There was a buzz, a mechanical whirr and an odour that could almost be described as rotten eggs left out in the sun for longer than anyone could imagine, then, there was a voice — scratchy, glitchy and with an undertone of fury that raised the hairs on the back of her neck.

“I I I I-ntRUDE-E-ER!”

A bizarre contraption resembling a mechanical eye that was producing the red light was mounted on a strangely metallic wall hardpoint from where a stiff cabled slithered out, ending up in the alien thing currently yelling at her.

Behind it and after a set of crushed double doors, Alice could spot what almost seemed like a modern lab, if filled with dust to the brim and with strange glyphs and markings etched everywhere.

“Yo-U are UNAUTHORIZED! UNAUTHORIZED! UNAUTH- I m-m-MUST terminate-destroy-annihilate-e-e-e.”

It sparked and smoked, and as it did so Alice stood up and took a cautious step back, fearing that too much movement could set off whatever it was.
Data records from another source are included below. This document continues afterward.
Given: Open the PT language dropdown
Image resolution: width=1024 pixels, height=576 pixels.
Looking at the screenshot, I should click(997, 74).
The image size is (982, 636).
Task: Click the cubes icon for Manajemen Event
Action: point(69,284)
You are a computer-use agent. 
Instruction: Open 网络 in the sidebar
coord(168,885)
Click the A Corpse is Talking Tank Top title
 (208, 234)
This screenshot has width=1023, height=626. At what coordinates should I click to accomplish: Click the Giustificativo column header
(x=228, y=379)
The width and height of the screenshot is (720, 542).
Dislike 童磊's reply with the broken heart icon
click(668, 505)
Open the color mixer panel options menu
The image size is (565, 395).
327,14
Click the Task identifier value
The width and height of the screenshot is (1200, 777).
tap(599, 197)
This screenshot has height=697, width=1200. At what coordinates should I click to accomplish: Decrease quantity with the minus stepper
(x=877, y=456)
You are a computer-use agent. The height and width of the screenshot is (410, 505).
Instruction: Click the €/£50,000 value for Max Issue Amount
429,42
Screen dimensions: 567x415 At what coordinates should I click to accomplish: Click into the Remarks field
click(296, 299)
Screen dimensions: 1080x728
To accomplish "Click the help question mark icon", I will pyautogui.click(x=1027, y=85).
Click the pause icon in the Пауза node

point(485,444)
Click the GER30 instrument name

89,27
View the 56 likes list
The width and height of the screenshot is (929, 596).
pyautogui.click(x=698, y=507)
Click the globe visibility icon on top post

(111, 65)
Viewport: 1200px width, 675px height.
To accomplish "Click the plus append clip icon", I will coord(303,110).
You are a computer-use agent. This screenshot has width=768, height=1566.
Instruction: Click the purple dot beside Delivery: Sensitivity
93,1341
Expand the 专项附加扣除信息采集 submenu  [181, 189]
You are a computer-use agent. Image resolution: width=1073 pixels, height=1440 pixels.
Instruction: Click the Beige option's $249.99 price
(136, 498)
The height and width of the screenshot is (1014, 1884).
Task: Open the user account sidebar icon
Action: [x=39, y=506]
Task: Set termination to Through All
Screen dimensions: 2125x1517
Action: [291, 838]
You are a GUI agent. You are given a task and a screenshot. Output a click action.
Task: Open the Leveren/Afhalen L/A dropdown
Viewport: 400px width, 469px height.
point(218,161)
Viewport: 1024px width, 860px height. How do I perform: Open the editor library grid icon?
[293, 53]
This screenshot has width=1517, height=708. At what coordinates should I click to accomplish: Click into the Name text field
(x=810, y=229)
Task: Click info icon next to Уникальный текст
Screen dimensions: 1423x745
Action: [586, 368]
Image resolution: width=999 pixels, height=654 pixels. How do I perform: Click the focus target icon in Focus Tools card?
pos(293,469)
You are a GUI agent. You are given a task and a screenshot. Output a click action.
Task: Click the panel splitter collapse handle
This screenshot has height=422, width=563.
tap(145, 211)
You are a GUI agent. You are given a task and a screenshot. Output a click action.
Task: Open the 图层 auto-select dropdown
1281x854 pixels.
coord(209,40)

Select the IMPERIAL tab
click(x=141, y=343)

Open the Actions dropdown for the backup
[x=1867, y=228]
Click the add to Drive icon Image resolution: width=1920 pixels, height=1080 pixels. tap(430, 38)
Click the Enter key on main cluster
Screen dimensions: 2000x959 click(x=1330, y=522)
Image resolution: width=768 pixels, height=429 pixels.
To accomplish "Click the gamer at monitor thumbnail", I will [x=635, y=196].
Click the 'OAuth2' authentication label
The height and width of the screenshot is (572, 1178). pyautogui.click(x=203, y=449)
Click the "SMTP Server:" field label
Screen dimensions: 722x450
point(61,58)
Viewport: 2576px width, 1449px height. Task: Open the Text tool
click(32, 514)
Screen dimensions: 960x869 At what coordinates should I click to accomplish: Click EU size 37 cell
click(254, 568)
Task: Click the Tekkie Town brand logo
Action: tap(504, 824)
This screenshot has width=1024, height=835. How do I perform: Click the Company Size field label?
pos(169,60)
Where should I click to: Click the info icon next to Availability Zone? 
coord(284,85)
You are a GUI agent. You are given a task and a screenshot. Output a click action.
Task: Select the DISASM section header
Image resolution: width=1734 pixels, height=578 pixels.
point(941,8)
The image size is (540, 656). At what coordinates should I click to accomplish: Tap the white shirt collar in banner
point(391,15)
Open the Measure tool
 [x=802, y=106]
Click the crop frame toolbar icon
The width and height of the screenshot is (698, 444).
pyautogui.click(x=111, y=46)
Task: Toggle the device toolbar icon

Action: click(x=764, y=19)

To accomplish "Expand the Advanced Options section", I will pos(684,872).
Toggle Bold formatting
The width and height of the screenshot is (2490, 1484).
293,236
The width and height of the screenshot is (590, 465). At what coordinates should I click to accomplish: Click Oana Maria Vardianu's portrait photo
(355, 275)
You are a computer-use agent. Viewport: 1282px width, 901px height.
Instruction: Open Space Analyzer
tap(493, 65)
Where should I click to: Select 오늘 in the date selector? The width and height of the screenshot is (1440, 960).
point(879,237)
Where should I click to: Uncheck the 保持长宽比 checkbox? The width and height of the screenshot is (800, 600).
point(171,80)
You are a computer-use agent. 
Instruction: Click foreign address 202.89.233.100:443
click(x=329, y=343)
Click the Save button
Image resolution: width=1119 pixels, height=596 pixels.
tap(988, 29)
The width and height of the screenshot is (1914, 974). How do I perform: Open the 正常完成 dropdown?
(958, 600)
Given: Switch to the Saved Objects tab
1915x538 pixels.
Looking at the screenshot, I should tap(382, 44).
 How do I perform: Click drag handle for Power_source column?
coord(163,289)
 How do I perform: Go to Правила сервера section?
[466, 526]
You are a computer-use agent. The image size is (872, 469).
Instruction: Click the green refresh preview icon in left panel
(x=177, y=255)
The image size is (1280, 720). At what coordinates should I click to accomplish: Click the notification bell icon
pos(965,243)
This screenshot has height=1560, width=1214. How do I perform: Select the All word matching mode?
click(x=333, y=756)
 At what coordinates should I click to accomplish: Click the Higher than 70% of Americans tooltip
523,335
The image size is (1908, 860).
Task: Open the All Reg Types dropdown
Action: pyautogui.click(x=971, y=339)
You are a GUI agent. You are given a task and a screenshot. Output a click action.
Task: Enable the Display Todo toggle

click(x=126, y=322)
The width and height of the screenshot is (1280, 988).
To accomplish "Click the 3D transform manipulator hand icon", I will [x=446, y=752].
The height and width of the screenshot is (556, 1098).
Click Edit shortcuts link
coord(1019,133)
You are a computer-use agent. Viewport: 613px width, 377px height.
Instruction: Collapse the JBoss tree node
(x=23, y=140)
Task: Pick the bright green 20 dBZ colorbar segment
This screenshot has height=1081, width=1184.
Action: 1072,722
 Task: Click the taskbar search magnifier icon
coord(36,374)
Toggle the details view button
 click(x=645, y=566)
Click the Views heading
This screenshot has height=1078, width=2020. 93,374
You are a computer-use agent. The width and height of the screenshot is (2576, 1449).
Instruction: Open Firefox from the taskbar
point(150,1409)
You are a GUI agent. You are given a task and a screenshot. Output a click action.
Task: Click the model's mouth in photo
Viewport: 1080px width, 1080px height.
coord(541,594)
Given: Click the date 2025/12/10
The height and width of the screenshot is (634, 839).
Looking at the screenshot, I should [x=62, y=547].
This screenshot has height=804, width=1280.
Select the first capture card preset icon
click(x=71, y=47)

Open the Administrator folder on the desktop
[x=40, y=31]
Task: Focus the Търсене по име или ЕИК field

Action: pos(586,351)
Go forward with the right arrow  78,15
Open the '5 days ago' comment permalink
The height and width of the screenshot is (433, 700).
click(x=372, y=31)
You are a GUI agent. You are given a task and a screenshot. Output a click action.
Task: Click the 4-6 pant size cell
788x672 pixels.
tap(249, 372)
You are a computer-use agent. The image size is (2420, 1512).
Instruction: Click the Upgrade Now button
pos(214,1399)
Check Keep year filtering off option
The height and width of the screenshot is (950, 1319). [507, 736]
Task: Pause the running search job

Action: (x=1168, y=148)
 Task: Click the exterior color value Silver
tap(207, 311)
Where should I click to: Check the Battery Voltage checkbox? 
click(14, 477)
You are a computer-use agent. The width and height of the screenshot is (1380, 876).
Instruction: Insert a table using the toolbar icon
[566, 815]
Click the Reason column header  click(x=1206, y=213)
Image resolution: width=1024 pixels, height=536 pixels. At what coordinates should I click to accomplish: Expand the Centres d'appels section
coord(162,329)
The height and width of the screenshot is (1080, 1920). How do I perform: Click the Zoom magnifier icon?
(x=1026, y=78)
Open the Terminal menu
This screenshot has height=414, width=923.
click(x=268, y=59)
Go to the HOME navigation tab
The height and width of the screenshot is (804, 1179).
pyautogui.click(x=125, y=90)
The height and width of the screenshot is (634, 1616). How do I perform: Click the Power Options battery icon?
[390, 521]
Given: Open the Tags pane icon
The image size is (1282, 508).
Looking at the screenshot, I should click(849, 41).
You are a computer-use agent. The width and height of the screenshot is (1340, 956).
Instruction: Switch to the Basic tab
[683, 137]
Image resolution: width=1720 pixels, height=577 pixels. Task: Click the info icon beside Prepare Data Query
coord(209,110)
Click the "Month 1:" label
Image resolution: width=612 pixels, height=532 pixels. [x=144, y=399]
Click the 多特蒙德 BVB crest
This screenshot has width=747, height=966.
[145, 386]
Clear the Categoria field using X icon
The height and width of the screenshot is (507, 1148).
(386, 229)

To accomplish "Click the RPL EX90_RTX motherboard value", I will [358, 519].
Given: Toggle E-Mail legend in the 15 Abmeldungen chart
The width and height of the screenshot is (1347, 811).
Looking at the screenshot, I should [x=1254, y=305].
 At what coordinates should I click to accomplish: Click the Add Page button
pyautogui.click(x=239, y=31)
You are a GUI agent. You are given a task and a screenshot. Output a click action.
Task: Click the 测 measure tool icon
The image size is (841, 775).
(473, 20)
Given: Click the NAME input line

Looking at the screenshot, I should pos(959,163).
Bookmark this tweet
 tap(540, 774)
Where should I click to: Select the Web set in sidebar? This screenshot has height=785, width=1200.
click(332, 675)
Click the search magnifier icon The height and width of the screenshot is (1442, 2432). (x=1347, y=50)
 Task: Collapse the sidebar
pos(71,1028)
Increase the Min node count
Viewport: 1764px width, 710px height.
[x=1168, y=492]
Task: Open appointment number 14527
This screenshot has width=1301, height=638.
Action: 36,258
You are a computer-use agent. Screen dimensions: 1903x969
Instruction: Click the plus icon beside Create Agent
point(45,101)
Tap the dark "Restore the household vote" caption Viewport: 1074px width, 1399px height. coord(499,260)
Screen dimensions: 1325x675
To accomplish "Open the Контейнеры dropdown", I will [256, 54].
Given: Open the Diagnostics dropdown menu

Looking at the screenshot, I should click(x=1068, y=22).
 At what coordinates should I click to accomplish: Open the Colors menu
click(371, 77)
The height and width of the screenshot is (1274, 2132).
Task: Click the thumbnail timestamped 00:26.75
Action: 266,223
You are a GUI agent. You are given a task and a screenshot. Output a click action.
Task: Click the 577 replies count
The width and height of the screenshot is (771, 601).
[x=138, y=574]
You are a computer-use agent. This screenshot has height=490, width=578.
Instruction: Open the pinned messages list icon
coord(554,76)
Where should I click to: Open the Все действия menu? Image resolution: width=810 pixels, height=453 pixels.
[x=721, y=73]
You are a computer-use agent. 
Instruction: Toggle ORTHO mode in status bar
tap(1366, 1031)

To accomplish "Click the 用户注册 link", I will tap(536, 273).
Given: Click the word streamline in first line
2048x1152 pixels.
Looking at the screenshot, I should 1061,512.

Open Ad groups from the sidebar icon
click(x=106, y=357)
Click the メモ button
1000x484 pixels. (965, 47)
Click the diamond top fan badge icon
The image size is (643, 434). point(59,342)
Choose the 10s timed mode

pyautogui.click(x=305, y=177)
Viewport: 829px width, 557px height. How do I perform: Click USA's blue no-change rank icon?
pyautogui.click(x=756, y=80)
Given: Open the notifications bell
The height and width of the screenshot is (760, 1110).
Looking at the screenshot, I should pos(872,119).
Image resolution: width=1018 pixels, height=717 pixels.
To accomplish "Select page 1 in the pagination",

Unfortunately, her wishes went graciously unanswered as a couple of hatches along the metallic ceiling opened up, revealing elongated alien contraptions that smoked and sparkled with a strange pale light that made Alice’s core recoil.

Throwing caution off the window in favour of getting away from whatever were those security measures, Alice spun and started to sprint.

Or tried to, anyway.

She had time to take a single step, the tip of her nose almost touching the illusion, before everything was washed away by a soul-deep sensation of utter anguish.

Then, it stopped, and with it came oblivion’s sweet nothingness.